Earth-sized radio telescope to take first pic of black hole



Black holes, being black holes, aren't the easiest things to take pictures of. Not only are they black (absorbing nearly all the light that falls on them) , they also tend to be small, far away, and surrounded by things that are very very bright. The only way we're going to get a good look at one from here is to use as large and sensitive a radio telescope as we possibly can, and the largest radio telescope you can possibly build on Earth is, well, a radio telescope the size of Earth itself.

This sounds a little nuts, but astronomers want to build a virtual Earth-sized radio telescope by linking together a bunch of different radio telescopes all over the world.
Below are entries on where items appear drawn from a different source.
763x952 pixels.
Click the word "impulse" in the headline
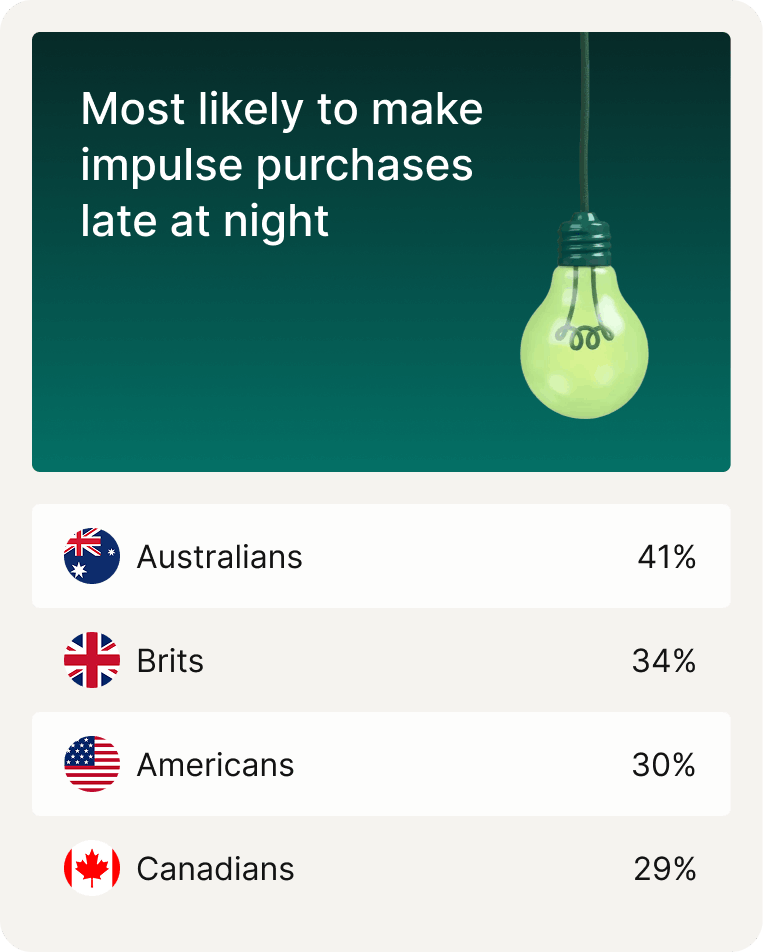click(x=160, y=166)
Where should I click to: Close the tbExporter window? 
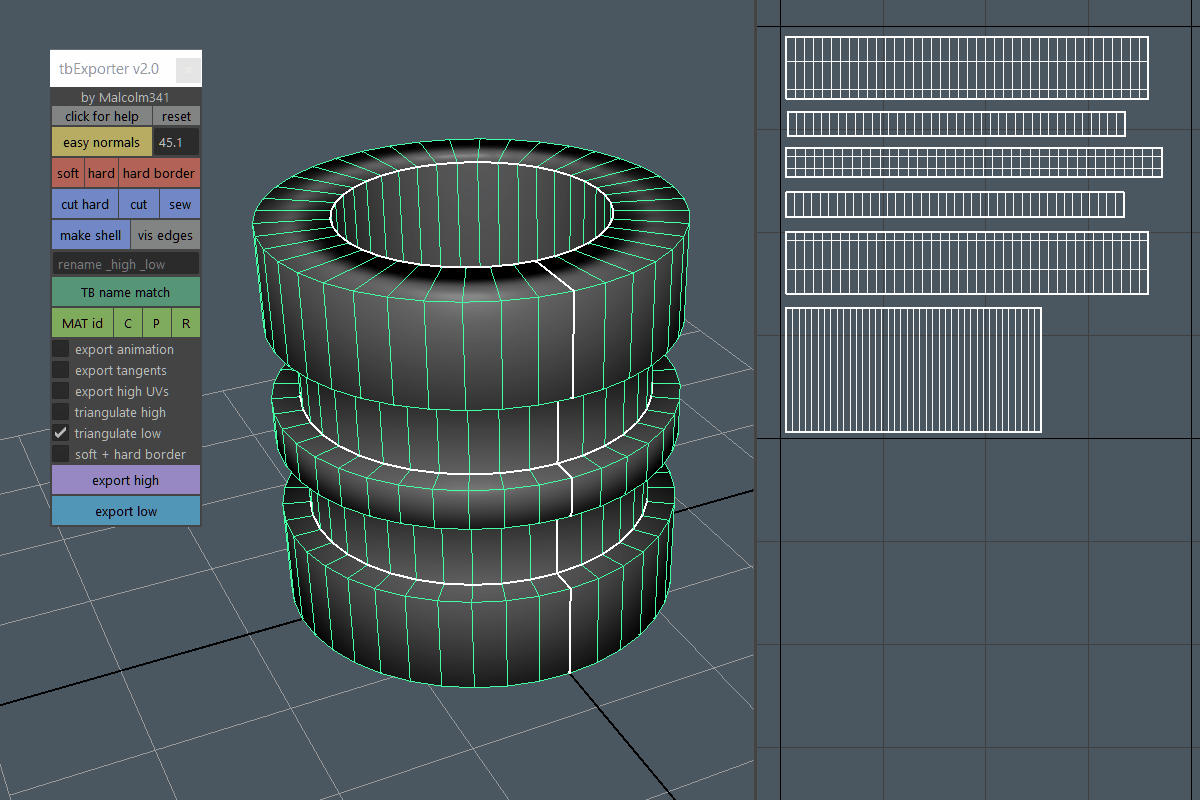click(x=188, y=70)
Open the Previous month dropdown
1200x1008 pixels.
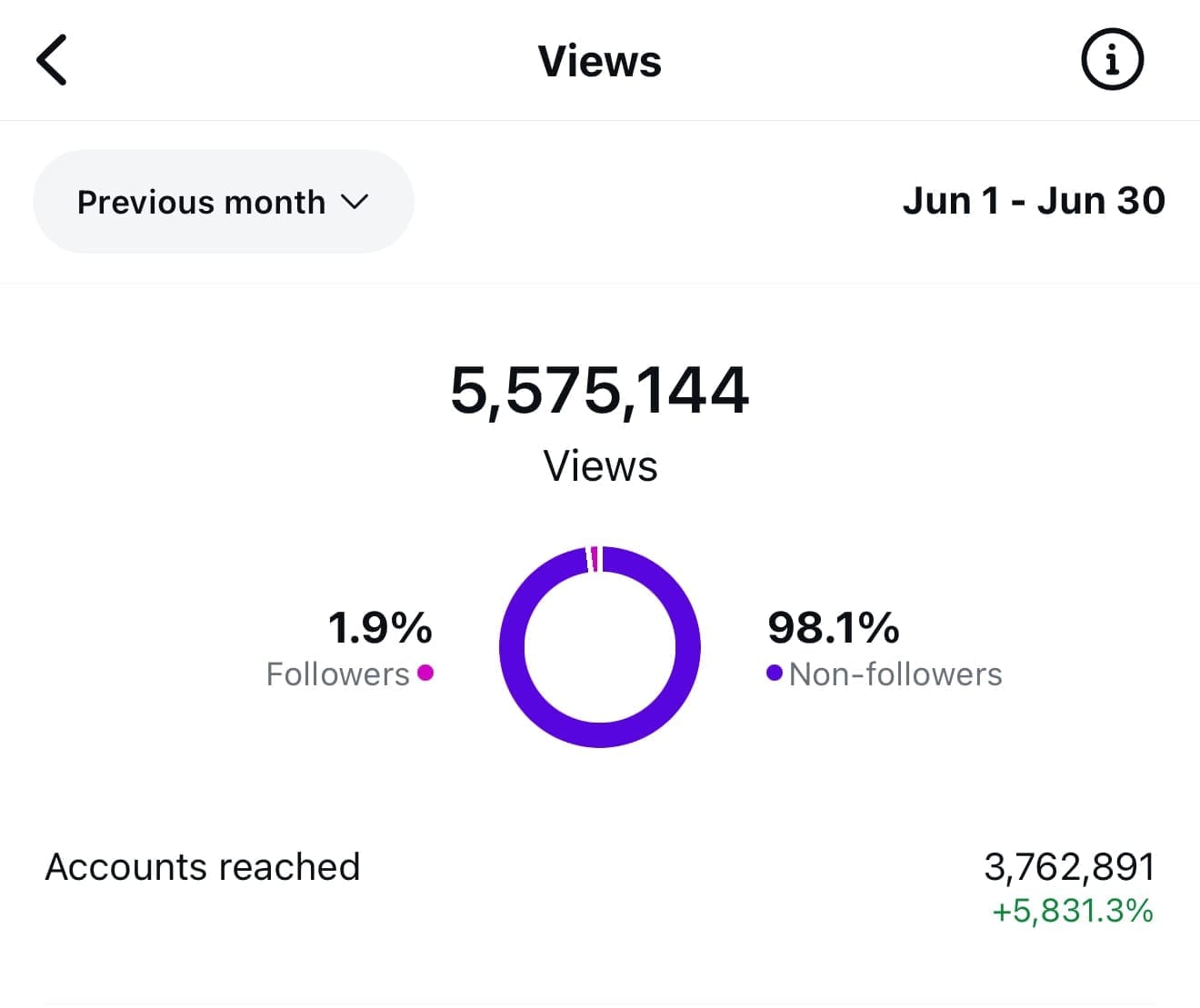(x=223, y=202)
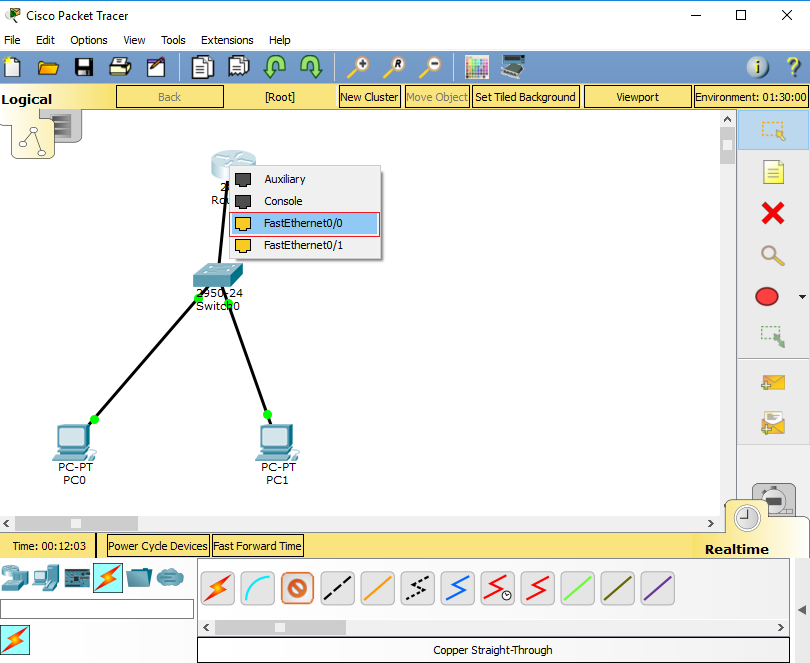Screen dimensions: 810x663
Task: Undo the last action
Action: tap(274, 67)
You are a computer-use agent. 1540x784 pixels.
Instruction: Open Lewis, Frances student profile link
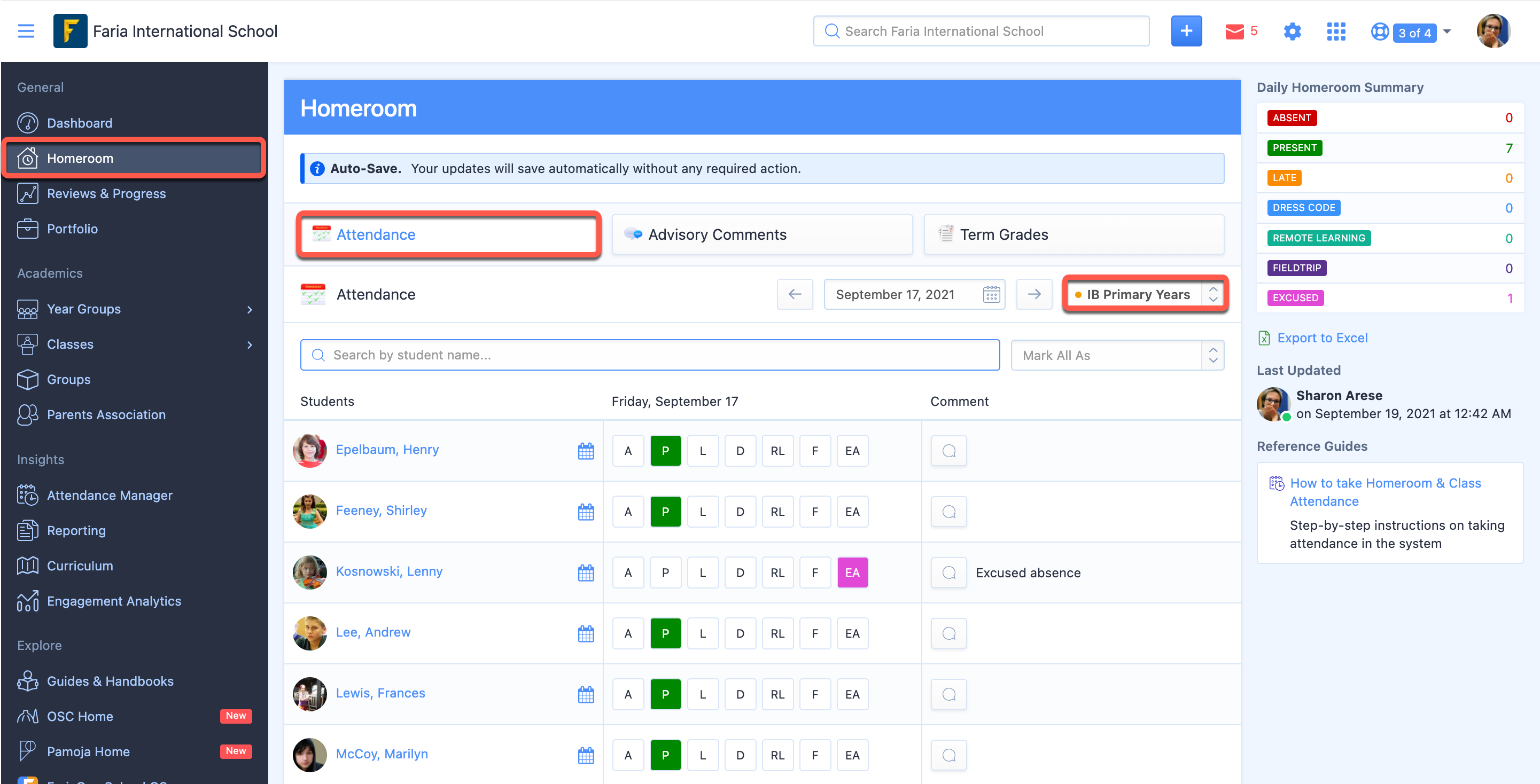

They're not going to try to fill in all the gaps (which ould involve covering most of the planet with antennas), but they don't have to: thanks to a technique called Very Long Baseline Interferometry, an array of widely separated telescopes that are carefully synchronized can emulate (in some respects) one single telescope the size of the maximum distance between the farthest apart telescopes in the array.
Astronomers say that if they can get this thing to work, they'll point it at the center of our galaxy (26,000 light years away) and try to snap the first ever photo of the gigantic black hole (with a mass of about 4 million suns) that we're pretty sure lives there. What we want to see, specifically, is the outline of the black hole's event horizon, which should be a perfect circle in a radio image. If it's not, then Einstein's general theory of relativity is going to have some explaining to do.
We've already seen plenty of visual evidence for black holes; for example, here's a Hubble pic of what's assumed to be a black hole at the core of a galaxy:
Of course, we're not seeing the black hole itself in this image: we're seeing all the energy that the stuff falling into the black hole is giving off. The radio image, on the other hand, will be the first ever of the event horizon of a black hole proper.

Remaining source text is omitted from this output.